A panel comprising actress Manisha Koirala, writers Germaine Greer and Madhavi Menon, along with classical dancer Sonal Mansingh on the last day of the Jaipur Literature Festival here questioned the age-old paradigms of female beauty, while challenging stereotypes and ideals of beauty spread by popular media.

Moderator Sharad P. Paul, a skin cancer specialist and Adjunct Professor at the Auckland University of Technology, questioned whether “women today are under pressure to please others, or try conforming to others’ concept of beauty as compared to a few decades ago”.

The indulgence in regards to beauty has grown “too much for outer appearance”, said Sonal Mansingh, who is also an MP, choreographer and author.

“Everyone has some quality, which has to be nourished to feel beautiful,” but we also have these flimsy ephemeral role models in the media who tell us how to feel beautiful, she said.

Young people today “feel they are not good enough”, commented Koirala, who promotes social causes such as women’s rights, prevention of human trafficking and cancer awareness.

She elucidated that the illusionary idea of what their appearances should be, governs young people to the extent that many opt for cosmetic surgeries, even before their own physical features gets time to form.

As an actor, the demand to look pretty and beautiful all the time “is a huge burden for me”, she said, before observing that today’s standards of beauty focusing on size zero is a result of media and marketing.

“Something that shines from within, your kindness and knowledge and wisdom, that is far more attractive and beautiful,” Koirala said.
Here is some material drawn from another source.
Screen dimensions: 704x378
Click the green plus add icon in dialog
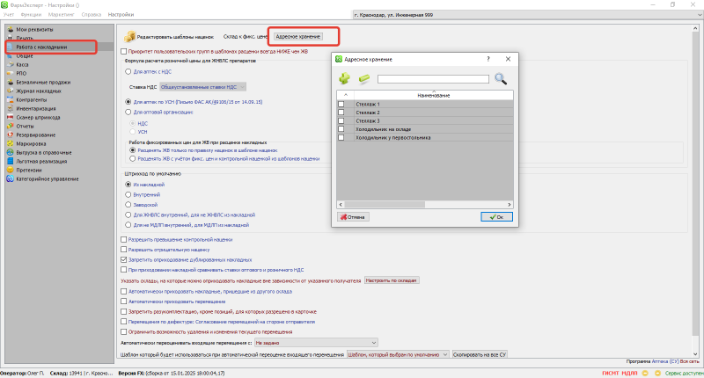pyautogui.click(x=344, y=79)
Madhavi Menon, author and professor of English and Director of the Centre for Studies in Gender and Sexuality at Ashoka University, said that the ideal for beauty used to be an “absolutely hairless body with long hair on the head”, whereas, today it is something else.

She emphasised that capitalism, thriving on the concept of “divide and rule to make more distinctive markets”, sells “illusionary ideals of beauty”. Menon pointed the worldwide phenomenon, that in general, men can grow older but a woman has to remain a ‘baby’ in a heterosexual relationship”.

She urged the mostly young audience, to “stop for a second and think before what you are doing, before you pierce your lips”.

“We have assumed that the woman is the object because the woman buys make-up products and the boy does not have to put on any make-up,” said Germaine Greer, writer, academic, and one of the most significant feminist voices of our time.

Greer shared that rather than the beauty that is derived from one’s “mitochondrial DNA”, the aura of one’s inner beauty is of much more significance.

“Being proud of what you are” and living and leading with confidence, without the requirement of the reassurance resulting from artificial physical customization, is something that young people today must adore, Greer added.